Keep your pup healthy by supporting them every step of their ageing process. Did you know that a puppy’s needs differ from a senior dog’s needs? Like humans, canine companions need exercise, balanced meals and routine doctor (veterinarian) visits to lead healthy lives. Ensuring that your beloved pet is fit throughout the life cycle of a dog is one of the most rewarding endeavours because it means that you’ll spend more happy years together!
Four stages make up your dog’s life. Read on to see what your pup needs every step of the way.
1. Puppyhood: Puppy Life Cycle from 0 – 18 Months
Soft, wrinkly-skinned mini dogs are in the puppy stage of their life cycle, up until they are 6 to 18 months old. To give them the best start at life, puppies should be nursing from their mothers for at least four weeks before transitioning to eating solid food.
Not only do new-borns benefit from drinking their mother’s nutritious milk, but her body heat also helps to regulate the little ones’ temperature – keeping them warm and alive. Dogs strengthen their immunity during their first few months of life. When a pup is eight weeks old, he is strong enough to leave his mother and join a human family.

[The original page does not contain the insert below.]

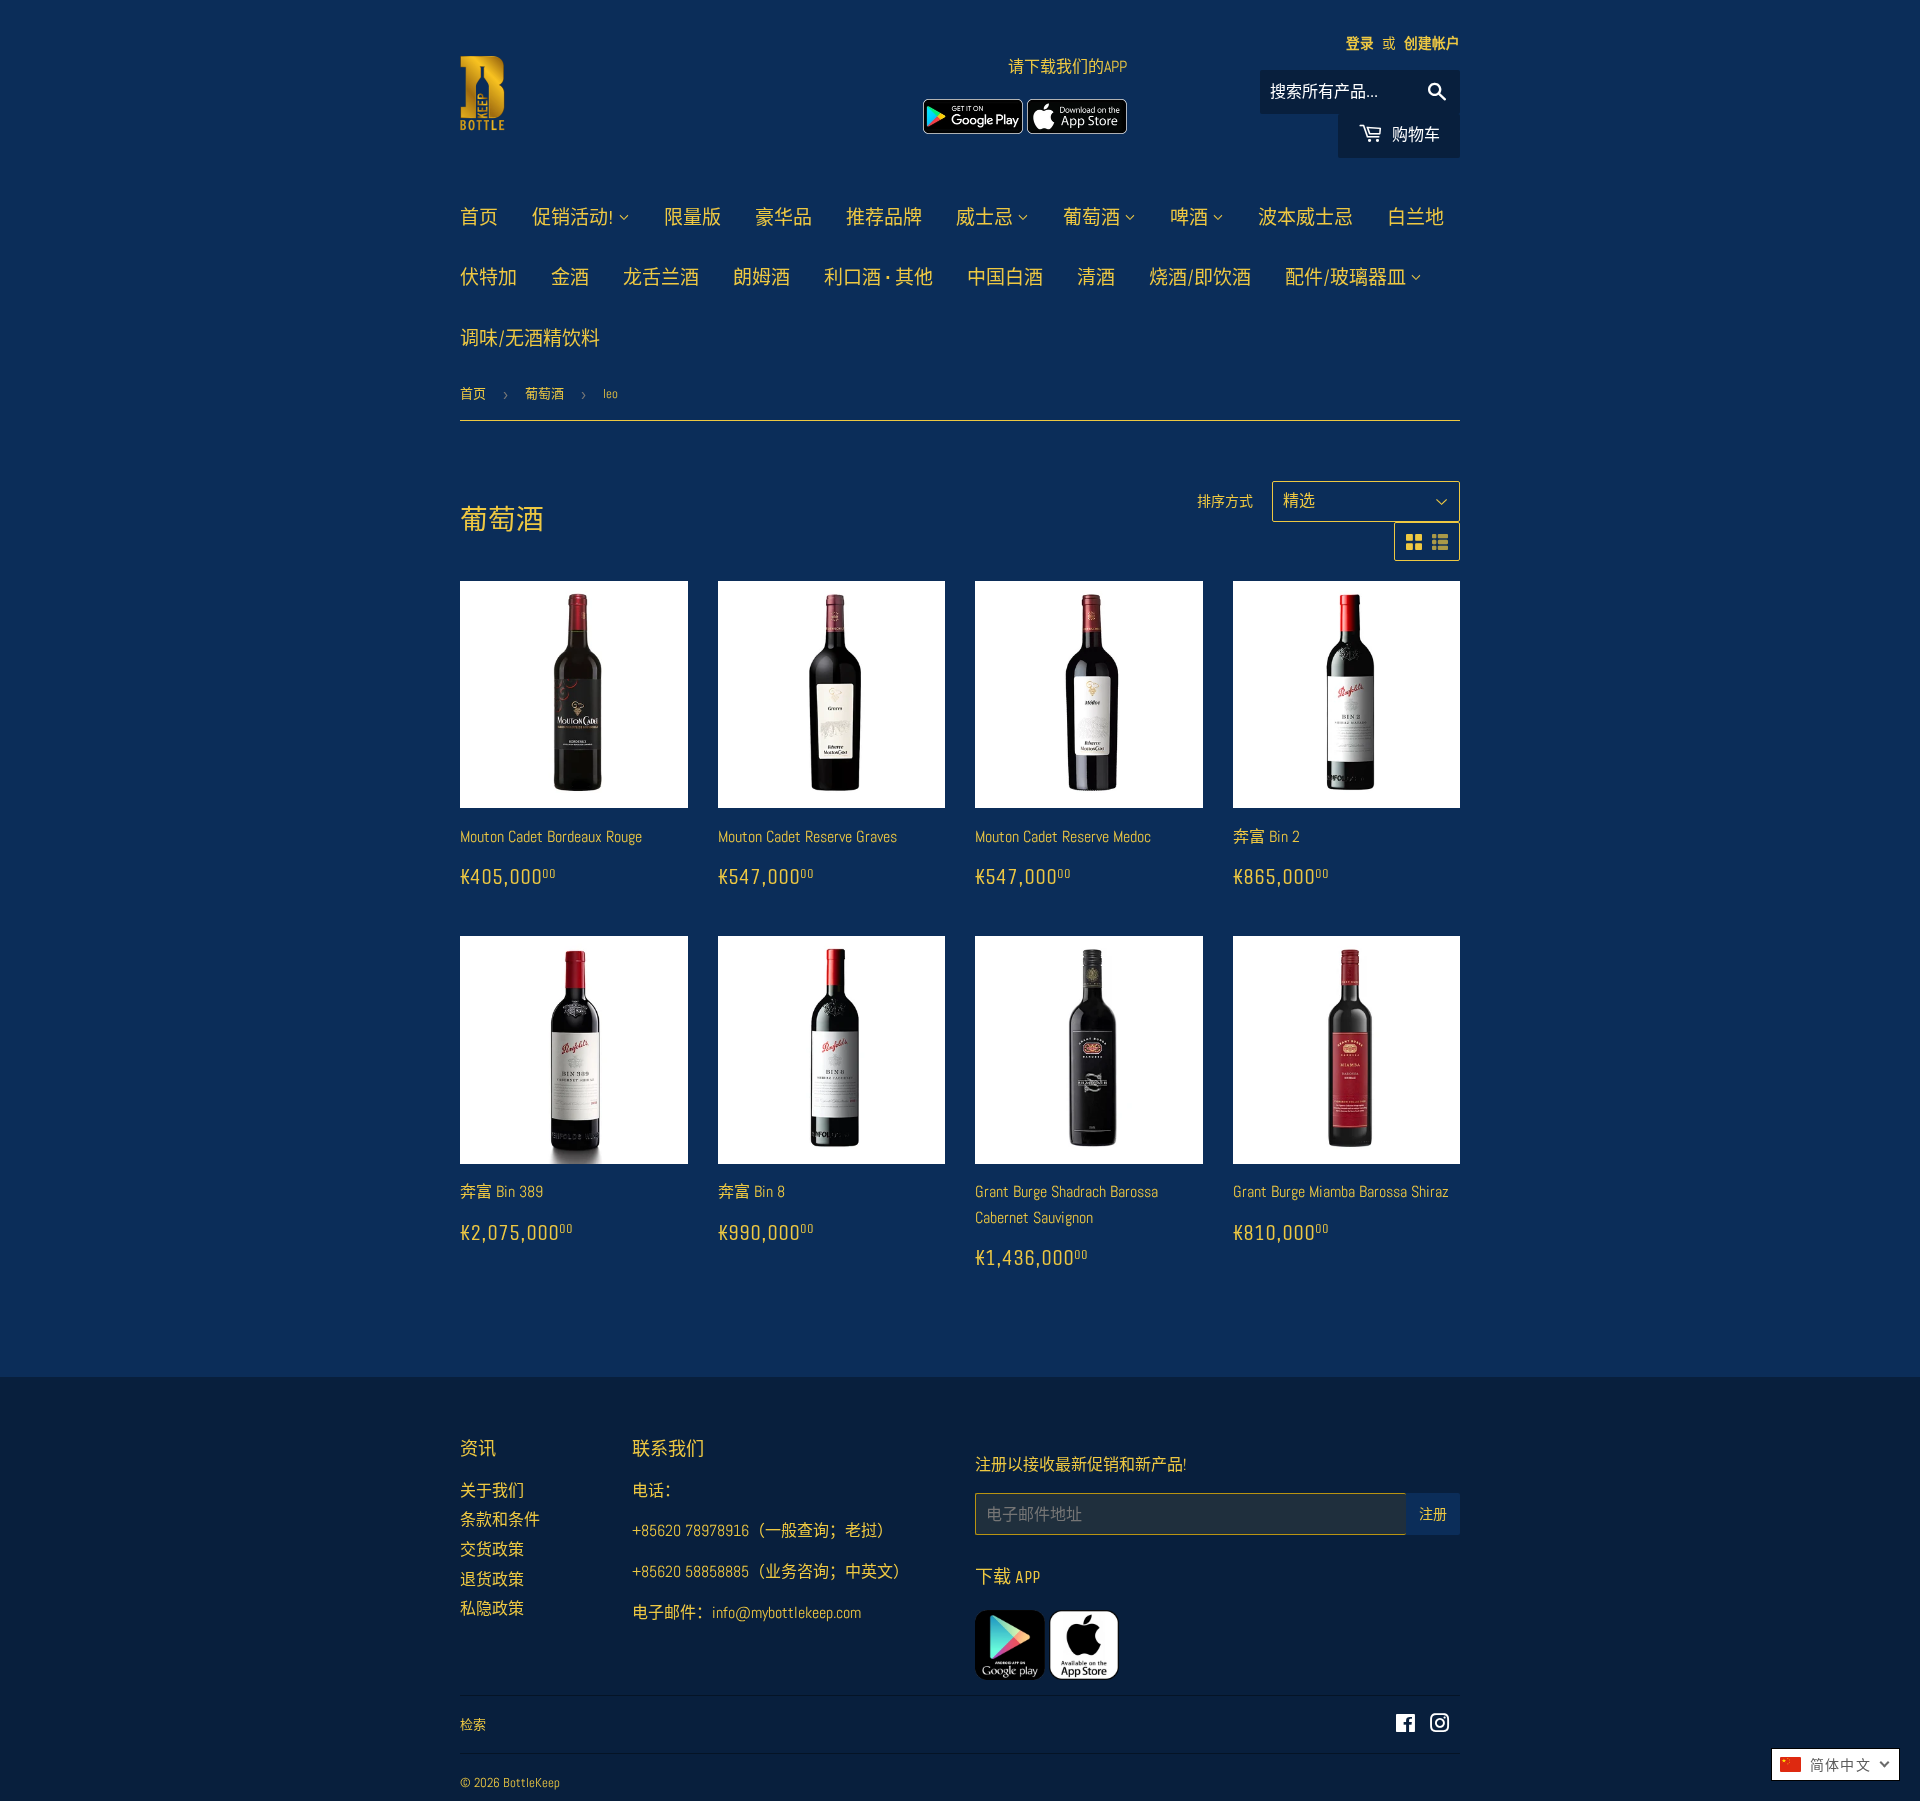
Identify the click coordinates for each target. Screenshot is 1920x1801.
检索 (473, 1724)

As a pet owner, it’s imperative to give your dogs the best start by ensuring they get the nutrition they sorely need and socialising them early on. However, playing with other animals come with risk. Ensure that your littlest one is protected from fleas, ticks and mites with pest prevention treatments like Bravecto®.
Book a vet appointment to make sure your pup’s mental and physical development is on track. It is also important to make sure that your pup is vaccinated against the most common doggy diseases before you get down to socialising your pup. Speak to your vet about the vaccination program that suits your puppy’s needs.
If you’re a new pet owner, have a look at our helpful puppy tips!
2. Adolescence: 6 Months to up to 3 Years
Your dog’s teenager years start anywhere from 6 to 18 months in his life cycle and can last for up to three years. Smaller breeds generally develop quicker than larger breeds, which means their adolescent stage is bound to start sooner. After their initial few weeks on earth, you can begin with obedience training as their mental capabilities increase as they grow.
Awkward, clumsy and uncoordinated movements are commonplace as a teenager pup tests their limits and abilities. Their gracelessness may look absurd and warrant a giggle or two, but it’s a perfectly normal part of their development. Play and run with your pup to encourage them to improve their coordination and muscle tone.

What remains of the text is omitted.